[EXTRACTED DATA Boundary: Start]

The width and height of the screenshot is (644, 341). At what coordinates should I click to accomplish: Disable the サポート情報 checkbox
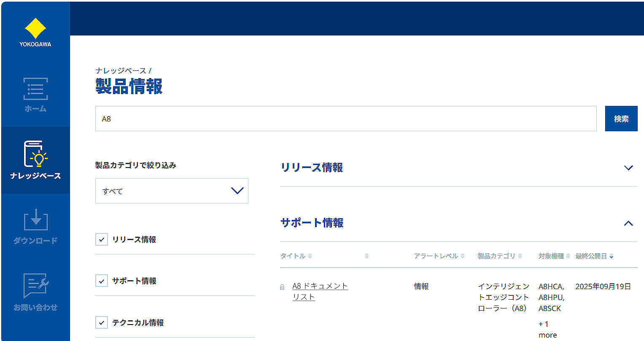pos(101,281)
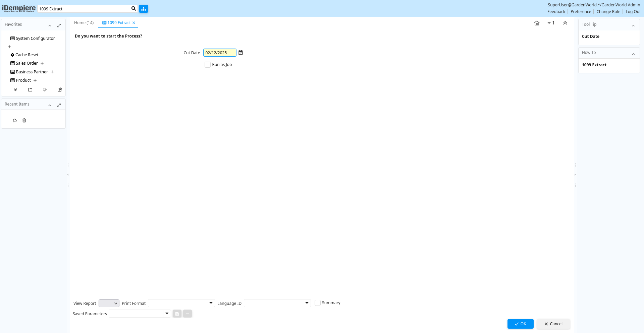Maximize the Favorites panel
The width and height of the screenshot is (644, 333).
point(59,25)
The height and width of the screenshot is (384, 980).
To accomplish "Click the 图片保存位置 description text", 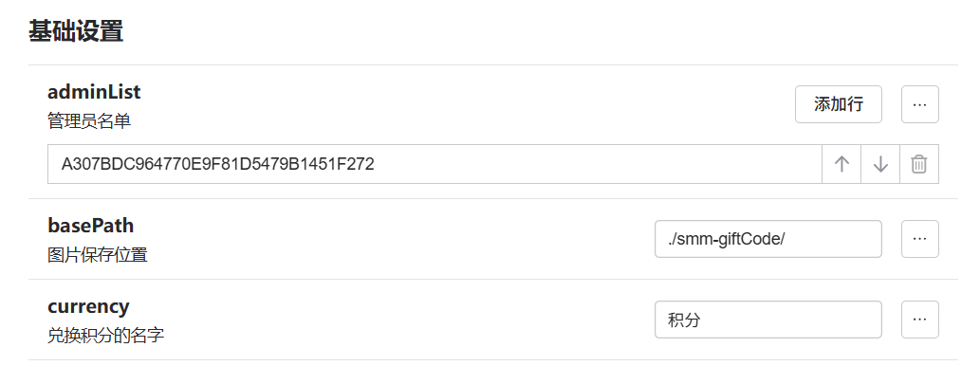I will click(x=98, y=255).
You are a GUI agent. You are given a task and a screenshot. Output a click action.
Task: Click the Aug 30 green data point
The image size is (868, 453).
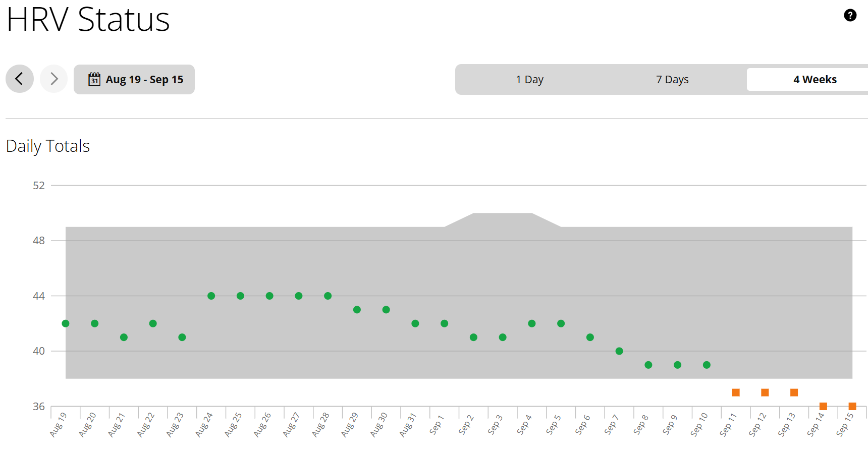coord(386,310)
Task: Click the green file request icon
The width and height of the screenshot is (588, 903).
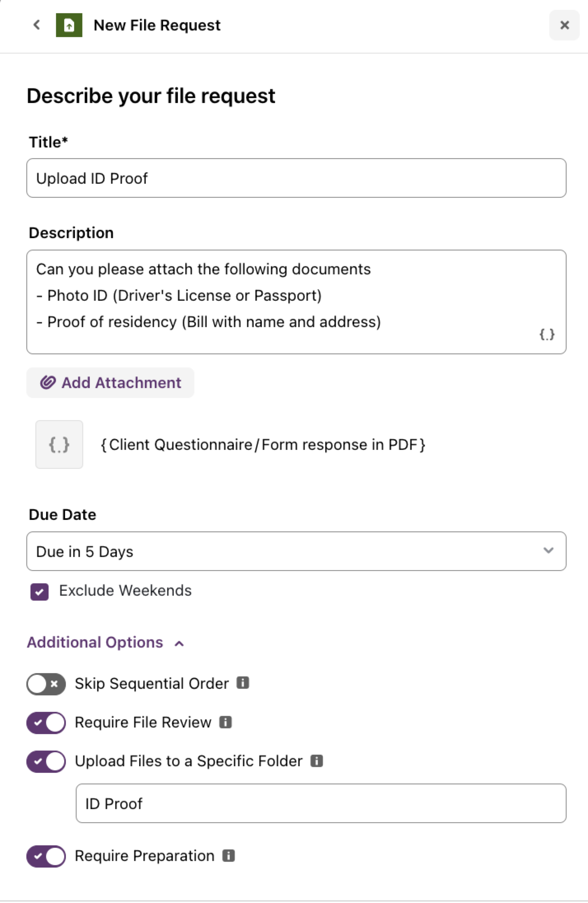Action: [69, 25]
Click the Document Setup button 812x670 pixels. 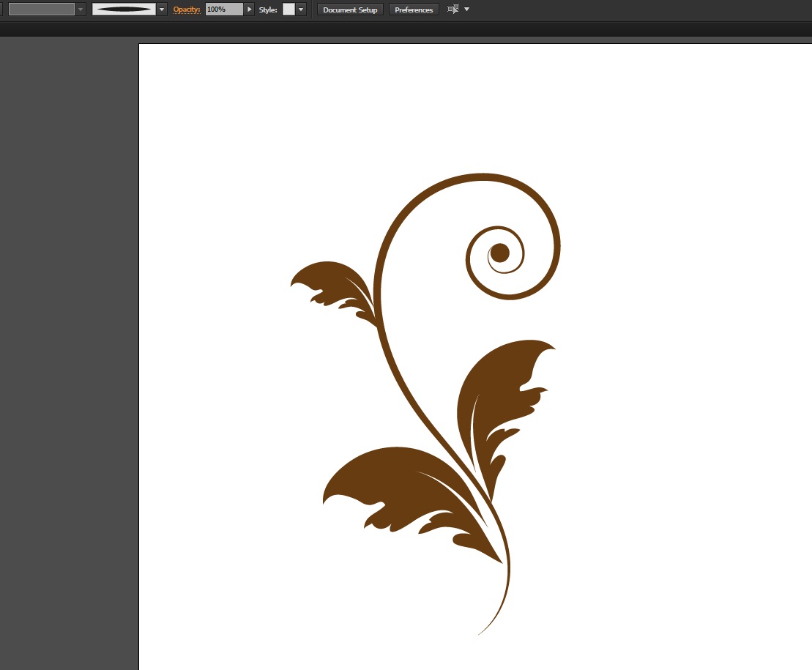[350, 10]
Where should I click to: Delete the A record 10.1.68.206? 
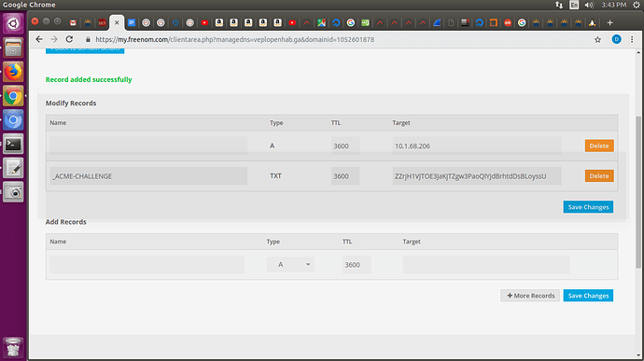click(599, 146)
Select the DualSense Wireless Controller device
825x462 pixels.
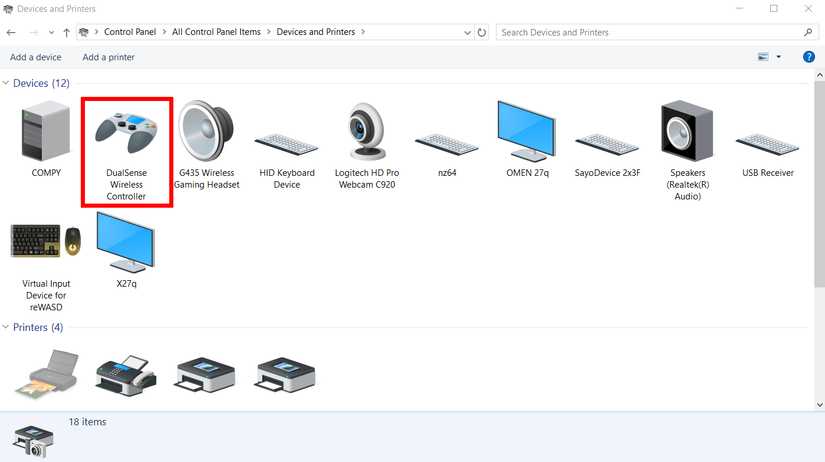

[EXTRACTED DATA Boundary: End]

● PROBLEM TO WORK ON
Work out how many lines of the preceding data contain the word "green". Reply with that number only.

● REPLY TO THE EXERCISE
2